Ashkenazi was instrumental in choosing a successor for the Polish King Sigismund II Augustus, who left no heir upon his death in 1572. Polish law required an election be held. The candidates included the Russian tsar Ivan the Terrible; the German emperor Maximilian II; the Pope's nominee, a minor Catholic prince; and the French prince, Henri of Anjou. The entire Europe balance of power was in limbo. Despite ostensibly belonging to the Polish gentry, the choice of the next Polish king effectively rested in the hands of the Ottoman Porte, whose sphere of influence extended into Poland. A French ambassador traveled to Constantinople to win the endorsement of Ottoman leaders. He met with Ashkenazi, convincing him a French king of Poland was necessary to maintain the balance of power; in turn, Ashkenazi persuaded the Grand Vizier to back Henri. After Henri ascended the Polish throne, Ashkenazi sent the king his congratulations, writing, "I have rendered your majesty most important service in securing your election: I have effected all that was done here."

== Readmission of Venetian Jews ==
In 1572, the Venetian Doge, Alvise I Mocenigo, called for the re-enforcement of the 1556 decree of expulsion, inciting many Jews to leave and igniting a contentious debate in the Senate. The Jews’ involvement in foreign trade and pawn-broking made them vital economic assets to the Venetian city-state. Moreover, some Venetian citizens objected morally to the replacement of Jewish banks with the Christian Monte di Pietà, an up-and-coming institution in Venetian towns. At the same time, others argued that Jewish expulsion was a matter of moral necessity, citing the banishment of Jews from Spain and Portugal.

Back in Constantinople, Ashkenazi used his contacts to exert political pressure on the Venetian authorities on the issue of Jewish expulsion. Through an arrangement with Jacopo Soranzo, a Venetian official in Constantinople, Ashkenazi had arranged for some expelled Venetian Jews to come to the Ottoman Empire. Soranzo returned to Venice shortly afterward to warn the Senate of the threat inherent in that arrangement. The Jews living presently in the Ottoman Empire, he explained, who had been expelled earlier from Spain and Portugal, now manufactured weapons for the Ottoman forces to use against Venice. To add onto them Jews expelled from Venice could be costly or even dangerous. Ashkenazi made similar arguments to Barbaro, who relayed them to the Doge in his dispatches on the Ottoman situation

These factors doubtless contributed to the Senate’s decision to readmit the Jews in December 1573. But it would be fallacious to attribute full credit to Ashkenazi. Another proposal presented to the Venetian Senate earlier that year suggested the Jews expelled from Spain and Portugal be permitted entry, provided they lived in ghettos. While that proposal did not pass, it served to remind the Senate of the economic importance of the Jews and likely contributed to their ultimate readmission

== Ambassador to Venice ==
Following the Polish election, the Porte named Ashkenazi envoy to Venice. Controversy flamed on both sides about the appointment of a Jew. In Ottoman Empire, Sokollu vouched for the doctor’s political acumen, while in Venice Barbaro sung Ashkenazi’s praises. After some debate, Ashkenazi won the seat and travelled to Venice in May 1574.

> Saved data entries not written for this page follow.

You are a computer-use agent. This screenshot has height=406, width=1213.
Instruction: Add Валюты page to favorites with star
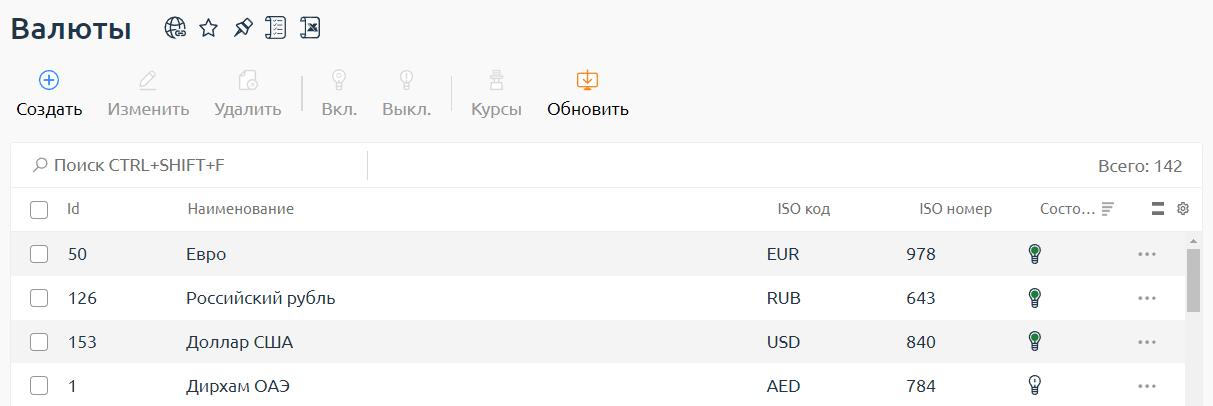208,29

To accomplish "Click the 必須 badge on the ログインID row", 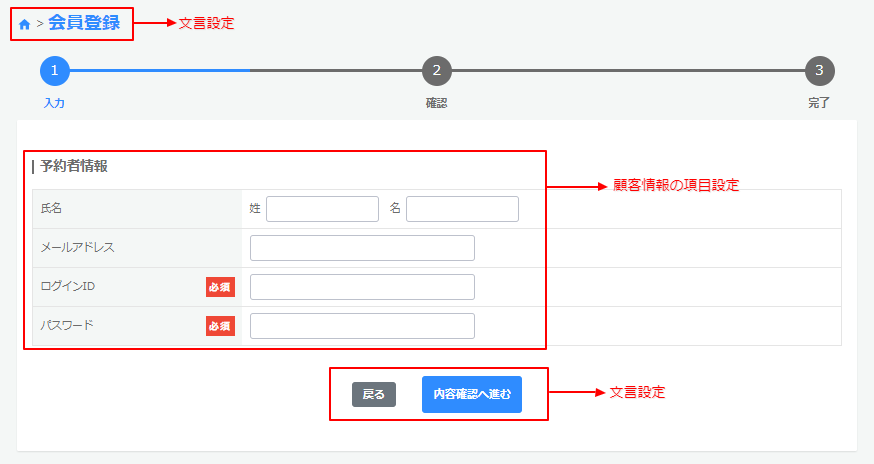I will 220,287.
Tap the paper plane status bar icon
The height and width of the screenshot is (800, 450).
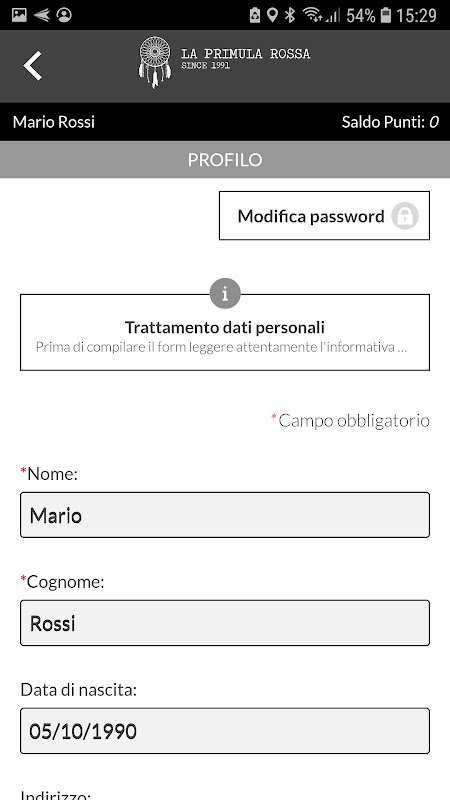click(x=42, y=15)
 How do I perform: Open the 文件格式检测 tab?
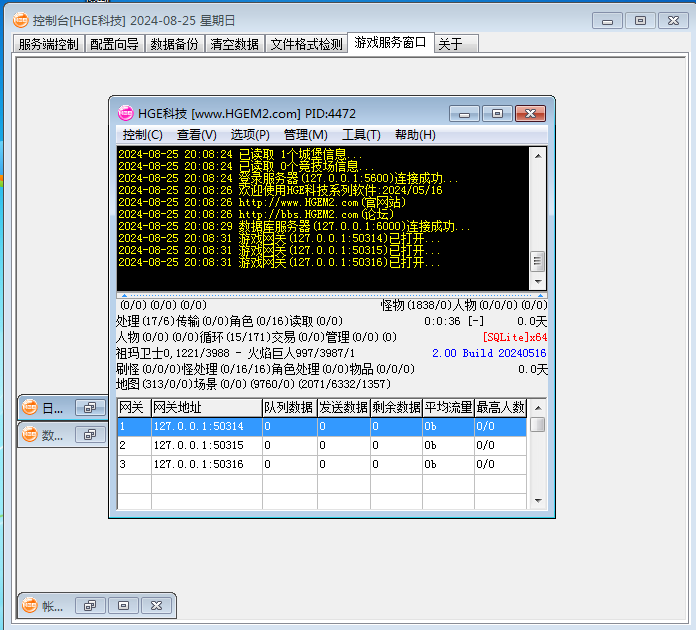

The Venetian authorities and Jewish community showered Ashkenazi with gifts upon his arrival. As Ottoman ambassador, his track record proved mixed. Ashkenazi successfully negotiated a dispute over the borders of Dalmatia, but failed in his advocacy for the formation of a Venetian-Ottoman military alliance. While in Venice he also helped a group of Jewish merchants petition for compensation for the property they lost after leaving Venice because of the banishment decree. The petition succeeded and the merchants were compensated; many nonetheless chose not to return to Venice.

== Return to Constantinople and death ==
Ashkenazi returned to Constantinople in July 1574, remaining active in politics until Sokollu's death in 1579. He managed his financial affairs poorly and died in poverty in 1602.